What you will do ->
No pictures in the copy, please: retype all the records exactly.

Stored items
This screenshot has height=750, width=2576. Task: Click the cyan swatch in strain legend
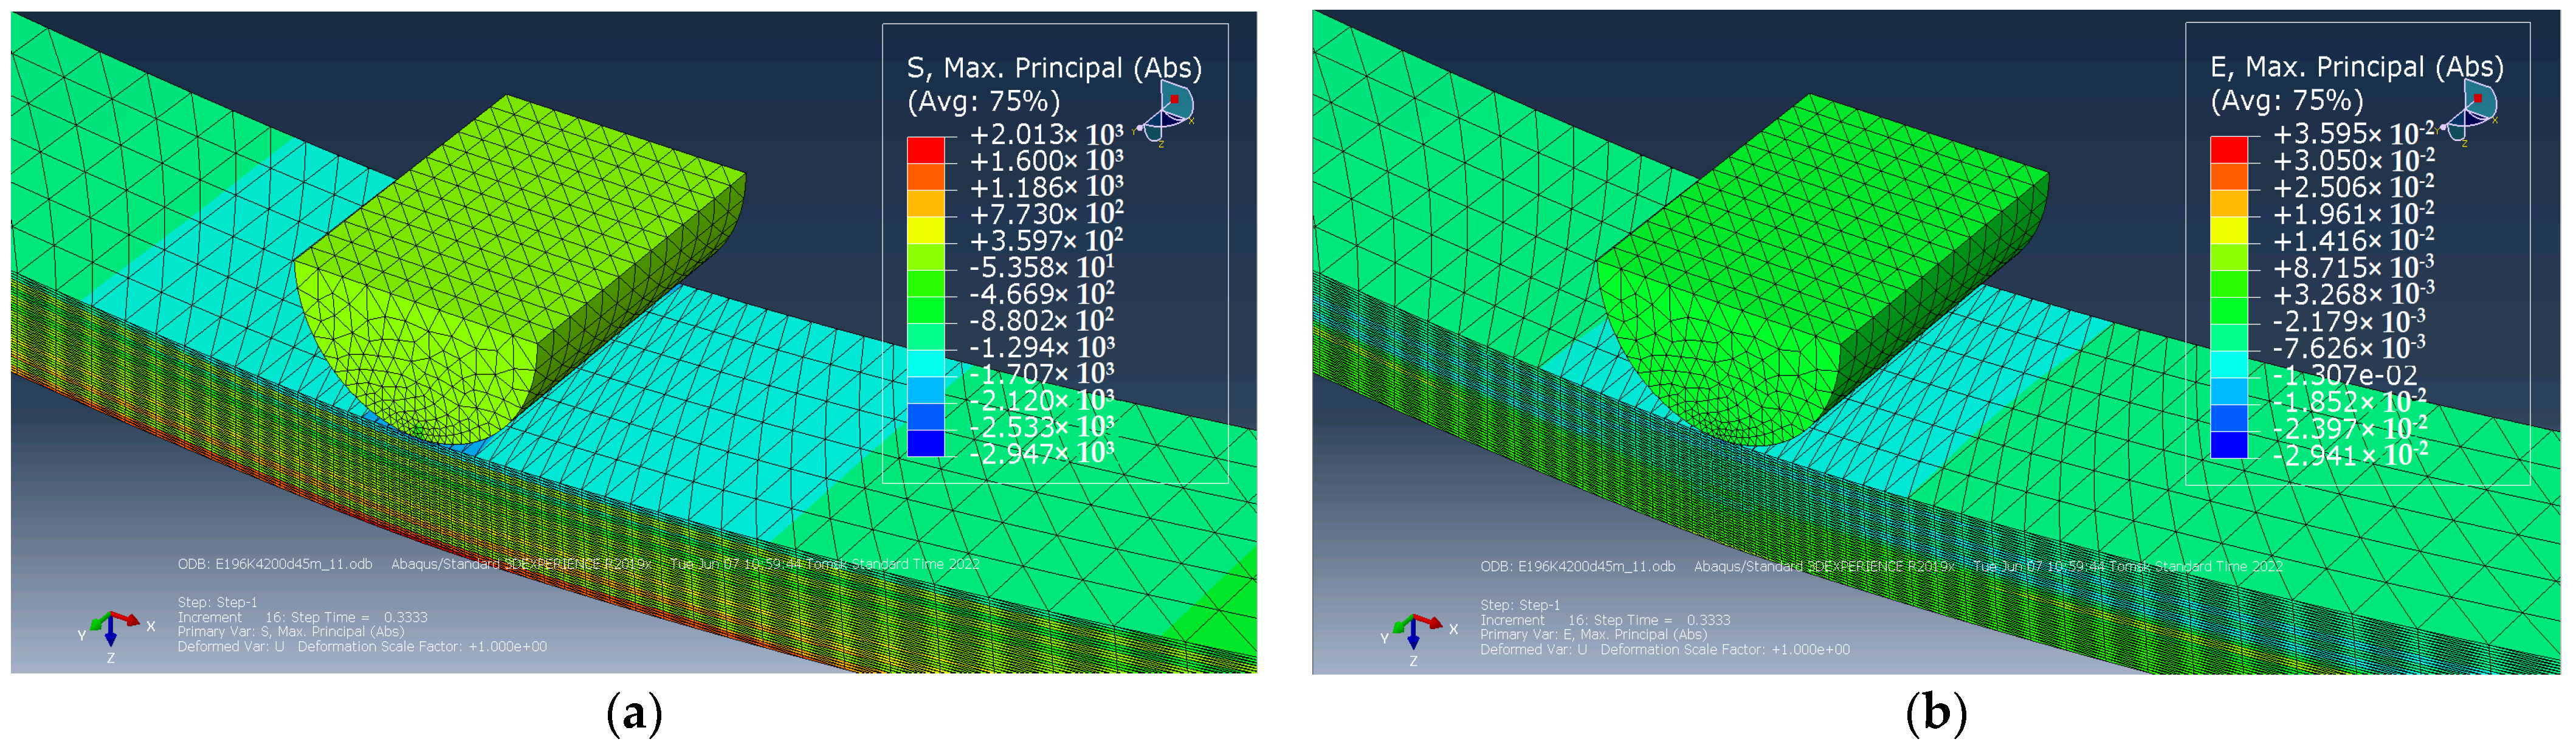(2229, 364)
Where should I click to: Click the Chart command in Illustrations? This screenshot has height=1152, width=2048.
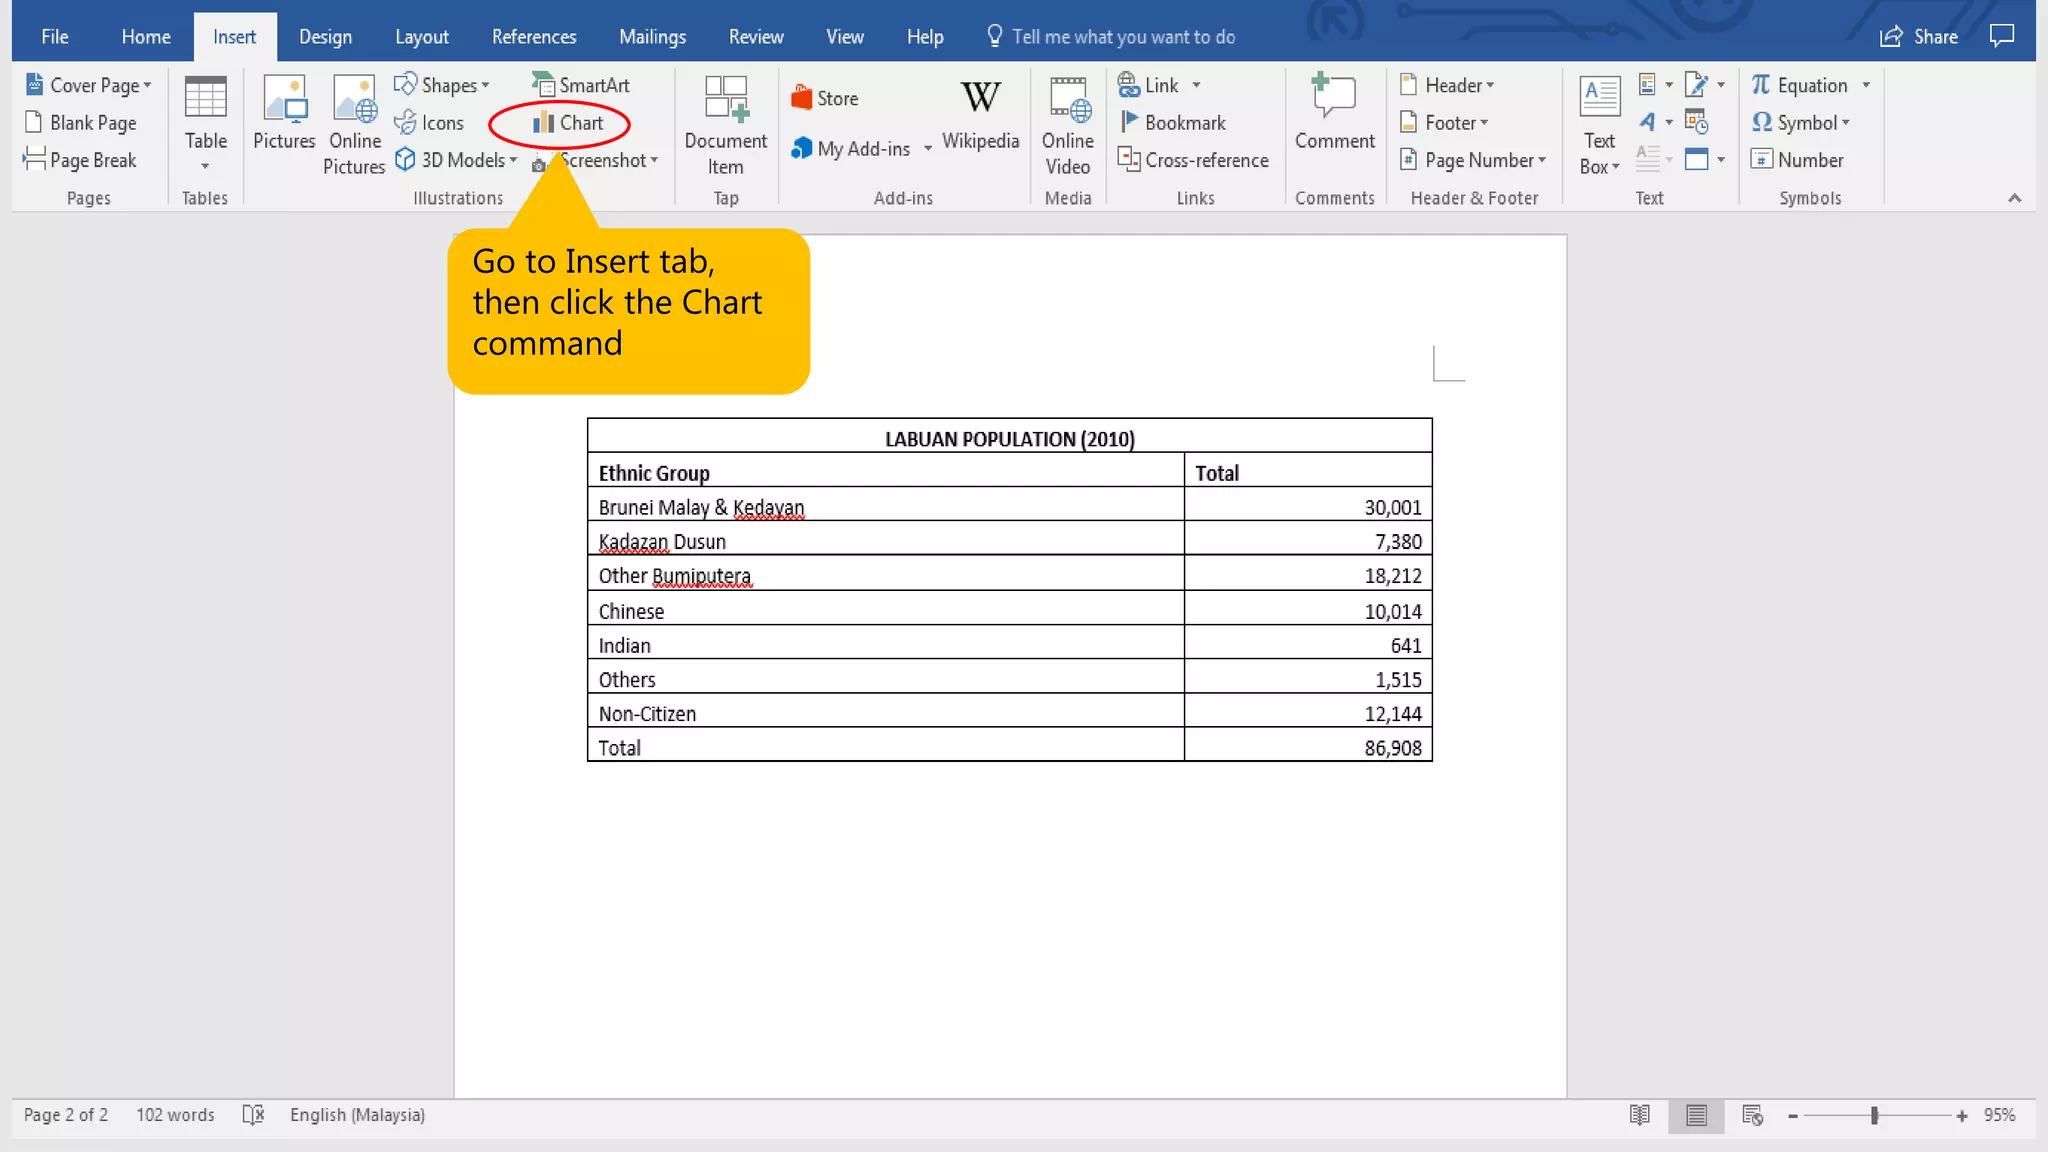pos(568,123)
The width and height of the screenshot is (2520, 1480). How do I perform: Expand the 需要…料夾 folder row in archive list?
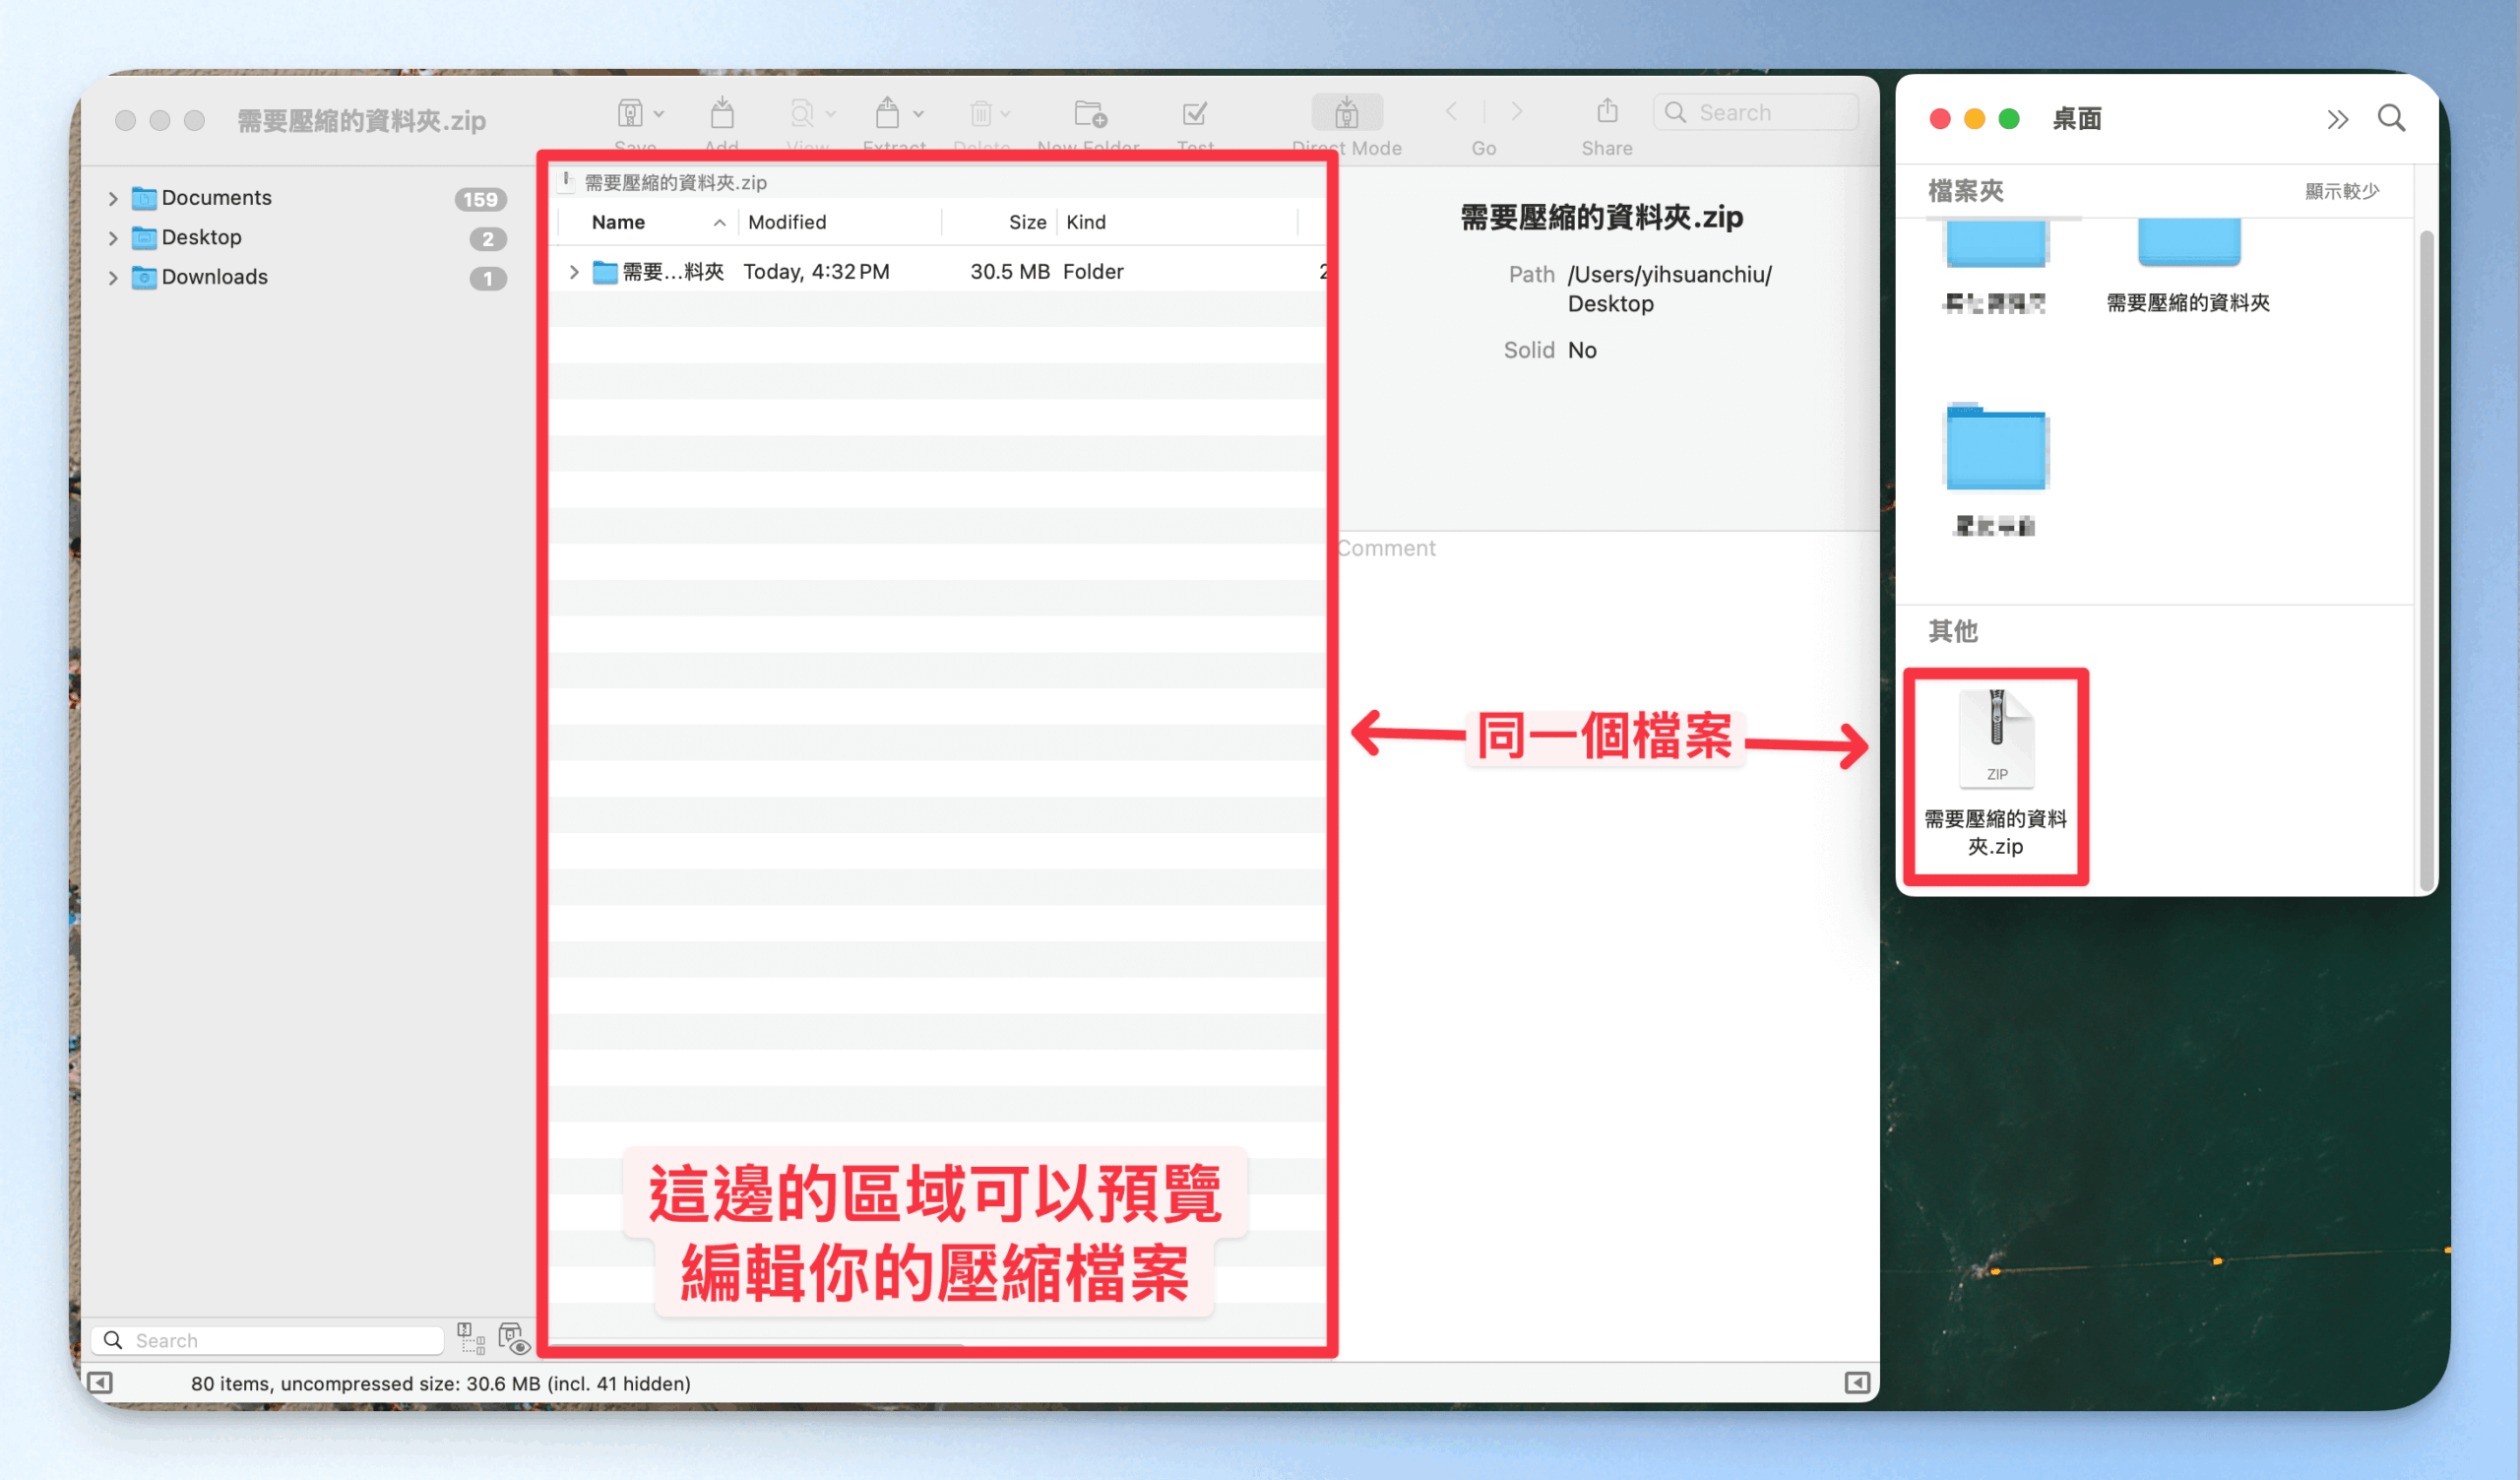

Written reply ->
This screenshot has height=750, width=2576. Task: Click the cyan swatch in strain legend
(2229, 364)
Where should I click to: Click the Chart command in Illustrations? This screenshot has height=1152, width=2048.
pos(568,123)
The width and height of the screenshot is (2520, 1480). How do I perform: Expand the 需要…料夾 folder row in archive list?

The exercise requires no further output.